Off the Wall - Atari 2600 Game Review


Off the Wall

Atari 2600

Publisher: Atari. Developer: Atari.

Genre: Ball-and-Paddle


One of the last games released for the Atari 2600, Off the Wall takes the classic formula we all know from Breakout and spins it into something more detailed and fairly entertaining. The game puts you in the shoes of Kung Fu Lu, on a mission to smash through a mysterious and evil wall, brick by brick, with a bouncing ball as your weapon of choice.

The game tosses in a twist with a mystical dragon perched atop the screen, guarding the wall. To complete a level, you must demolish every brick or defeat the dragon itself with six strikes. Just when you think you've got a handle on things, enter the blackbird. This feisty creature appears after the first level, fluttering close to the wall, ready to bounce your ball in the wrong direction and amp up the challenge.

Periodically, the game throws you a bone with magical tokens that drop down. Catch one of these, and you're rewarded with an
Arkanoid-like special power. One makes the paddle magnetic, allowing it to draw the ball to Lu. Another enlarges your paddle, making it easier to hit the ball. One turns your ball into a powerhouse capable of blasting a large chunk of bricks while another makes the ball travel in a zigzag pattern toward the bricks. There’s a mystery token as well that will provide any one of the four power-ups.

You begin the game as a humble peasant, but your skill and determination will see you rise through the ranks with every four waves of bricks you clear. But beware: losing a ball off the bottom of the screen costs you a life, and with only five lives on hand, every move counts.

Now, here's huge bummer for fans of classic Atari and retro gaming in general. Unlike Breakout, Off the Wall doesn't work with the Atari paddle controllers – you must use the standard joystick. It's a HUGE missed opportunity, especially considering how well-suited the game's mechanics would be for that kind of precise and speedy control. I’m guessing that this late in the life of the 2600, Atari either didn’t care or figured that consumers wouldn’t care. Even with this massive oversight, the game manages to be more than just playable – it’s entertaining.
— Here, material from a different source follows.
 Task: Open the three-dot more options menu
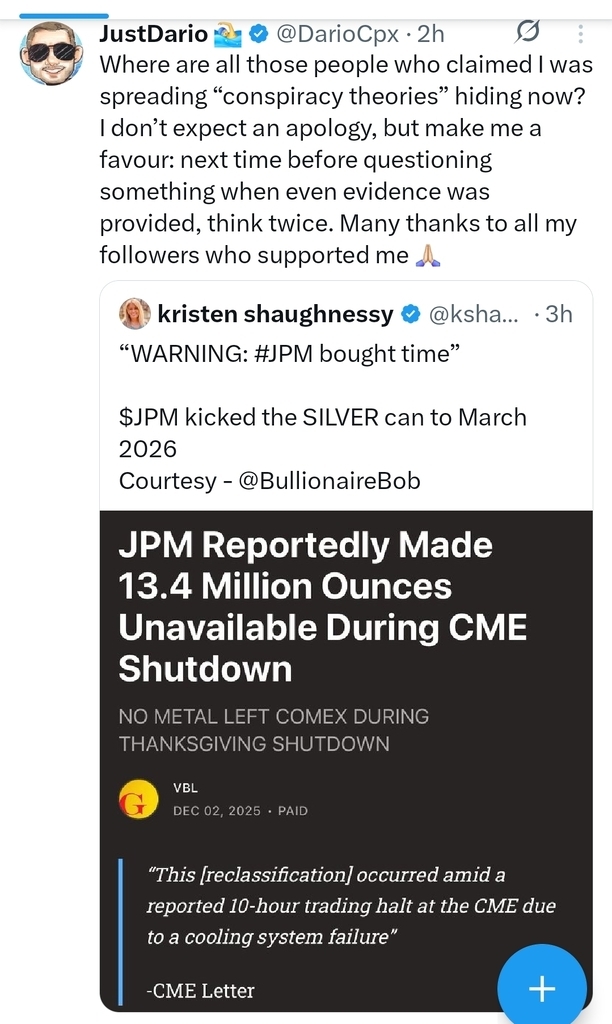click(x=582, y=34)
Overall, Off the Wall is a largely forgotten title for the Atari 2600. While it shares the same genre with Atari’s own 1991 arcade game of the same name, they are very different. It’s not good enough to be called a hidden gem, and it’s certainly not as good as Arkanoid, but it does offer some simple, old-school fun. There are certainly worse ways to kill half an hour than to play this game a few rounds.